Computational proof of concept for a self-dosing STRC gene therapy using a mechanosensitive NFAT promoter.

Core Hypothesis

Place mini-STRC (residues 594-1775, 1182 aa) under a synthetic 6xNFAT promoter in a single AAV vector. Sound activates MET channels in hair cells, Ca²⁺ enters, calcineurin dephosphorylates NFAT, NFAT enters nucleus, promoter fires, stereocilin is produced. Silence = promoter OFF. Self-dosing gene therapy.

The hearing aid becomes the dosing device. The act of hearing calibrates the therapy.

AAV Construct Design

ElementSize
5’ ITR145 bp
6xNFAT promoter~300 bp
mini-STRC CDS3,546 bp
bGH polyA250 bp
3’ ITR145 bp
Total4,401 bp
AAV limit4,700 bp
Margin299 bp

The margin of 299 bp is tight but workable. Fits in Anc80L65 (60-100% OHC transduction, Landegger 2017).

The Cascade

Sound → Ca²⁺ → Calcineurin → NFAT → mini-STRC expression:

  1. Sound: Hearing aid amplifies to 60-80 dB. Stereocilia deflect. MET channels open.
  2. Calcium: Ca²⁺ floods apical compartment. Reaches 500-900 nM.
  3. Gene switch: Calcineurin (CaN) → dephosphorylates NFAT → nuclear translocation. 6xNFAT promoter fires.
  4. Protein: mini-STRC expressed. Accumulates on stereocilia tips. Protein t½ ~30 days.

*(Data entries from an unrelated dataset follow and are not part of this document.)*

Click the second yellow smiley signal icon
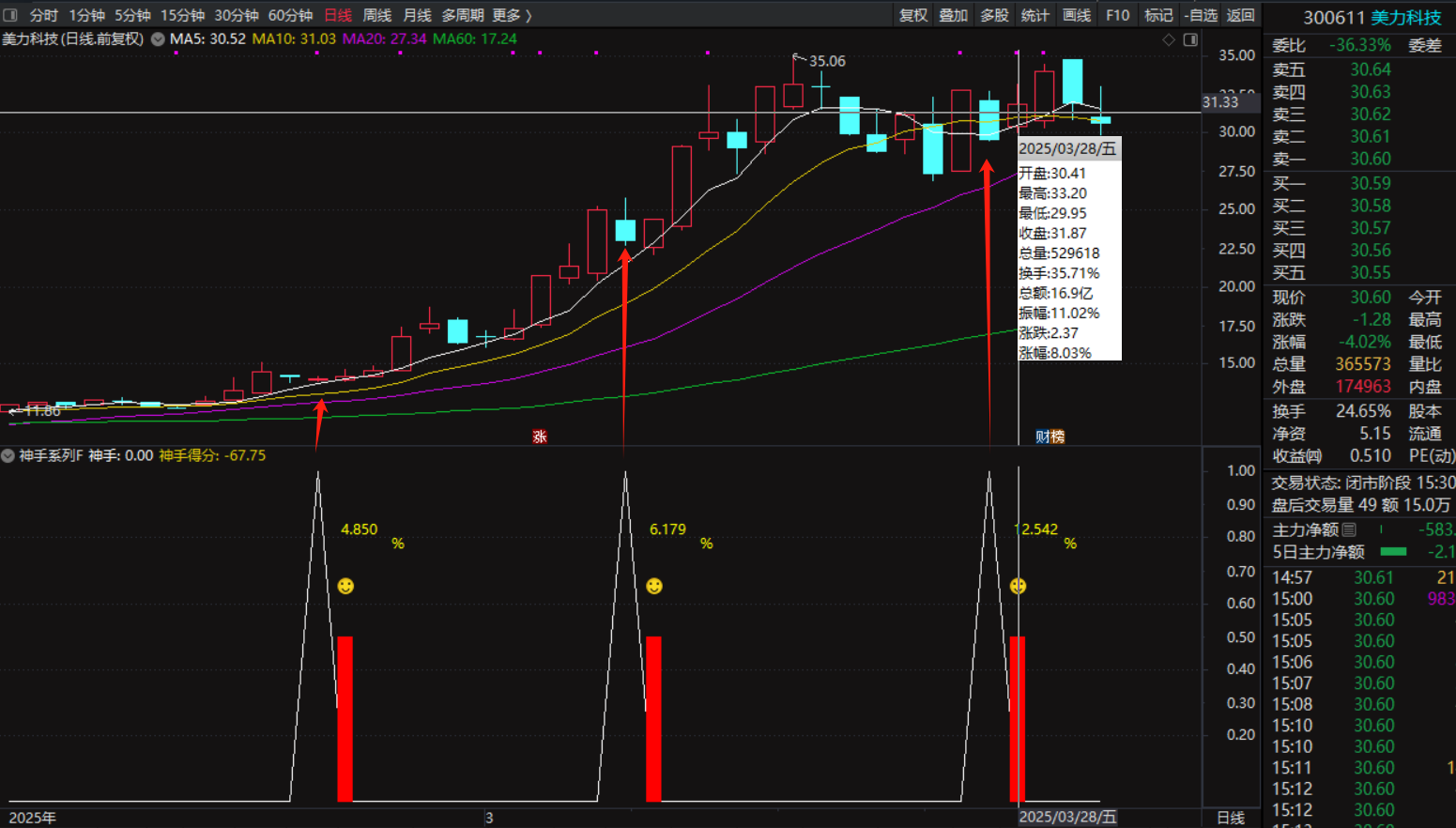 (654, 587)
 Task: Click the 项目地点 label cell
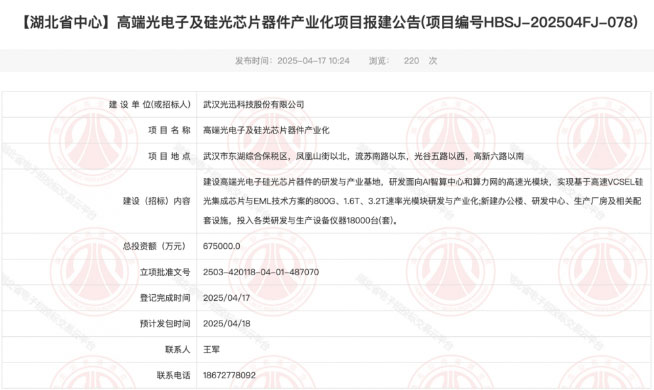point(100,156)
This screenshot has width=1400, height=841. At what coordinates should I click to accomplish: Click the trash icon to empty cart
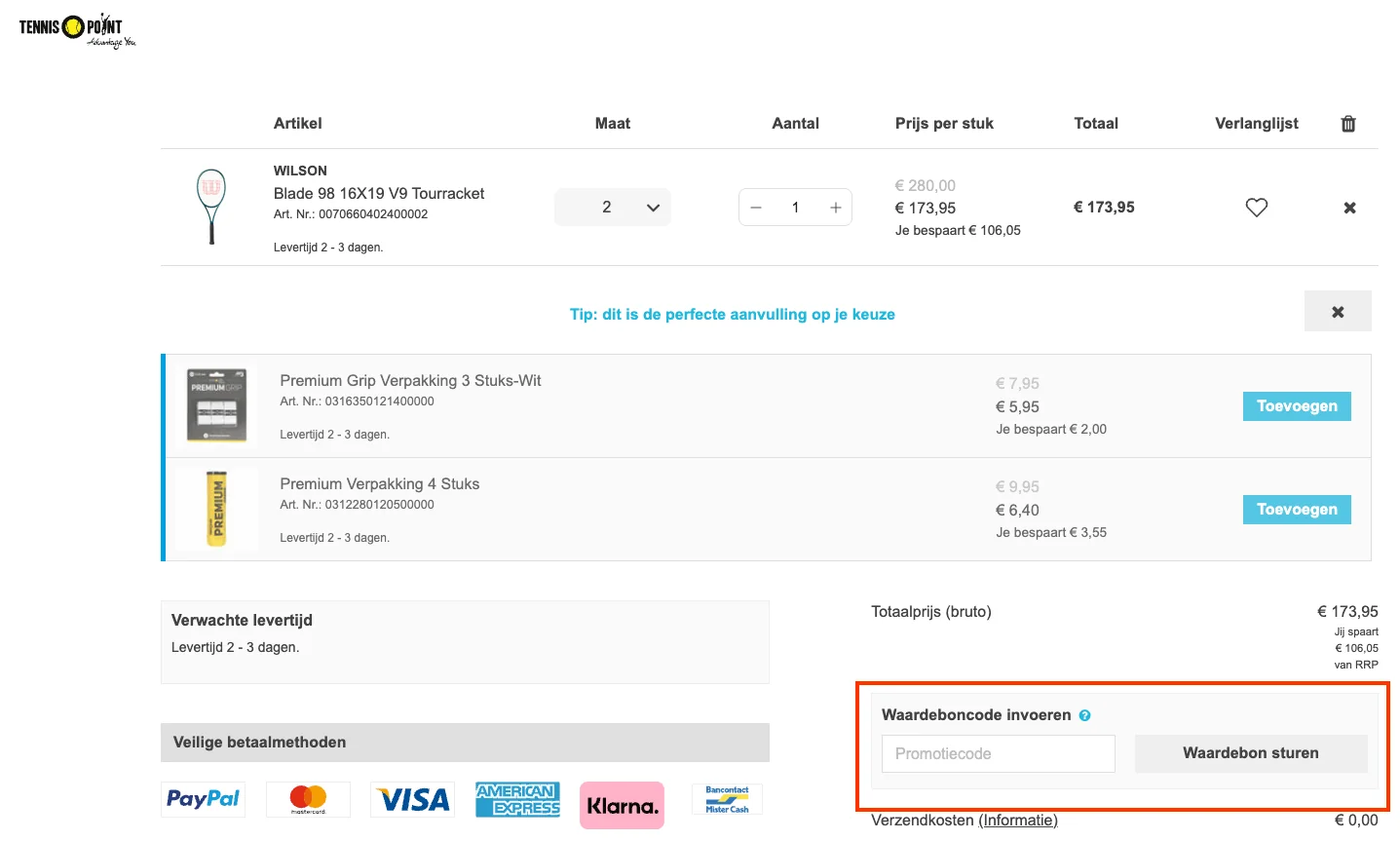1348,124
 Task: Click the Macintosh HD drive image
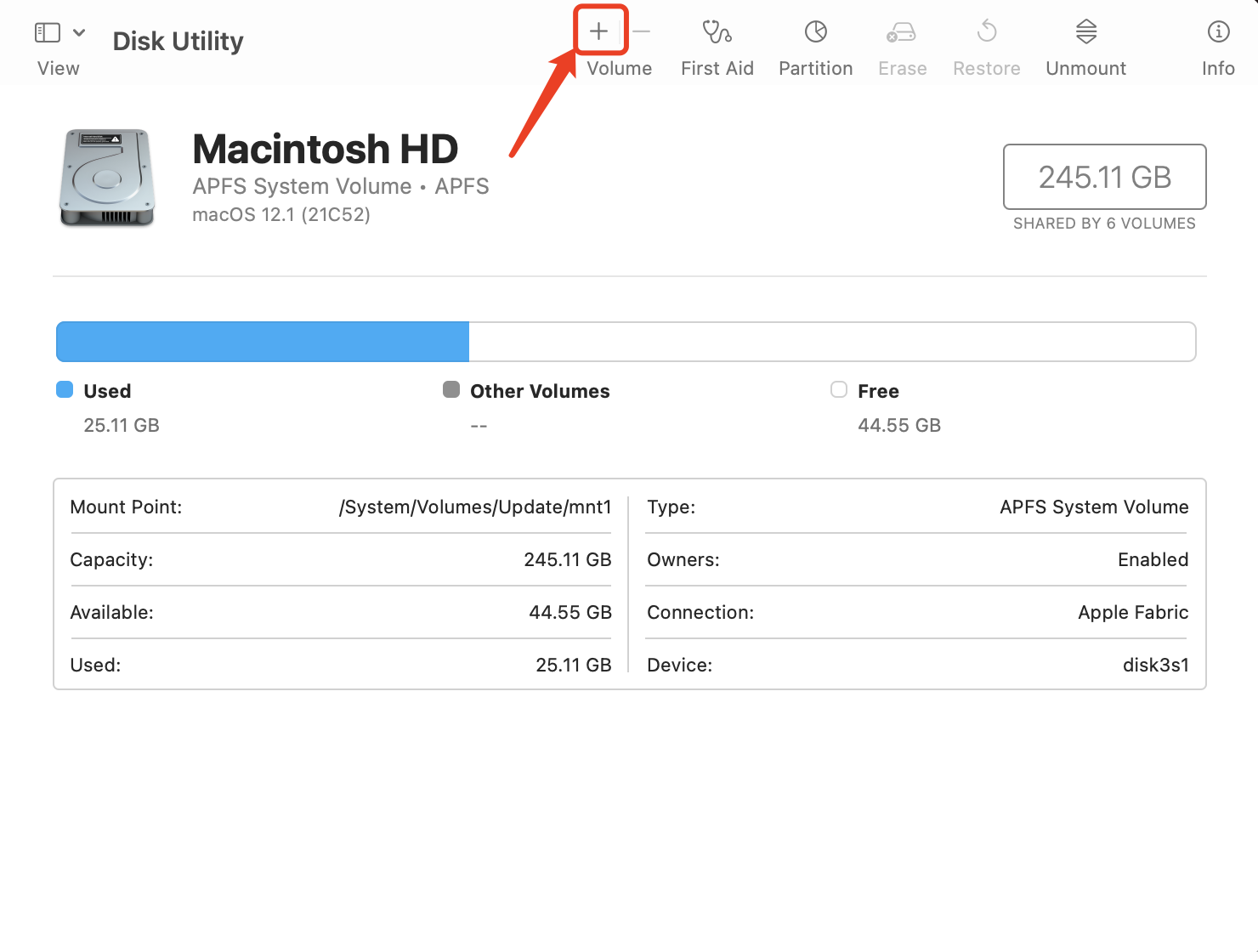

Negative feedback: STRC accumulates → stereocilia function restores → hearing improves → hearing aid gain reduced → less MET activation → less Ca²⁺ → less NFAT → STRC production decreases. Self-calibrating.

ODE Model

Python 5-variable ODE system: Ca²⁺ → calcineurin → NFAT → mRNA → protein

Model file: ~/DeepResearch/strc/ode_model.py

Results (72-hour simulation)

ScenarioProtein (molecules/OHC)% of targetClassification
Hearing aid cycle (16h/8h, 70 dB)29,571197%REALISTIC
Targeted therapy (2h/day, 85 dB)29,571197%Alternative
Constant 70 dB29,733198%Theoretical max
Silence (control)1,0236.8%Promoter OFF
  • Dynamic range: 29x (hearing aid active vs silence)
  • Time to 10% function: 7.5 hours
  • Time to 50% function: 13.0 hours
  • Protein target: 15,000 molecules per OHC (based on tip link density)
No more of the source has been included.